O mercantilismo político, a dissolução nacional chegou ao fundo. Mas, com isto tudo, progrediam as indústrias, multiplicava-se o comércio, a ciência continuava descobrindo, dia a dia os confortos aumentavam e as complexidades da vida se tornavam mais complexas. Só, como distintivo de uma decadência, um fenómeno inequívoco havia — o abaixamento no nível dos homens representativos. Ninguém, na literatura, no nível dos grandes românticos, ou mesmo dos mestres realistas. Na arte, idêntica penúria. Na política, o mesmo. E assim em tudo. Na própria ciência, tão inferior no seu nível, então típica do século, o mesmo desnivelamento, o mesmo desgaste na superioridade dos homens condutores.
Assim, cada um de nós nasceu doente de toda esta complexidade. Em cada alma giram os volantes de todas as fábricas do mundo, em cada alma passam todos os comboios do globo, todas as grandes avenidas de todas as grandes cidades acabam em cada uma das nossas almas. Todas as questões sociais, todas as perturbações políticas, por pouco que com elas nos preocupemos, entram no nosso organismo psíquico, no ar que respiramos psiquicamente, passam para o nosso sangue espiritual, passam a ser, inquietamente, nossas como qualquer coisa que seja nossa.
Qual a arte que deve corresponder a este estado de civilização?
Vimos já que o papel da arte é de, ao mesmo tempo, interpretar e opor-se à realidade social sua coeva. (This must have been well determined before).

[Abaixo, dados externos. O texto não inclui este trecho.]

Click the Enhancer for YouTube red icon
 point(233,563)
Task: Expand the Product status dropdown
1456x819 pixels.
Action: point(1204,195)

Como interpretar esta época, opondo-se-lhe.
Três maneiras são possíveis.
Podemos dividir os característicos da época actual em três grupos, como vimos. Temos a decadência proveniente da falência de todos os ideais passados e mesmo recentes. Temos a intensidade, a febre, a actividade turbulenta da vida moderna. Temos, finalmente, a riqueza inédita de emoções, de ideias, de febres e de delírios que a Hora europeia nos traz.
A arte moderna deve portanto:
1) ou cultivar serenamente o sentimento decadente, escrupulizando em todas as coisas que são características da decadência — a imitação dos clássicos, a limpidez da linguagem, a cura excessiva da forma, características da impotência de criar;
2) ou, fazendo por vibrar com toda a beleza do contemporâneo, com toda a onda de máquinas, comércios, indústrias (...)
Páginas Íntimas e de Auto-Interpretação. Fernando Pessoa. (Textos estabelecidos e prefaciados por Georg Rudolf Lind e Jacinto do Prado Coelho.) Lisboa: Ática, 1966.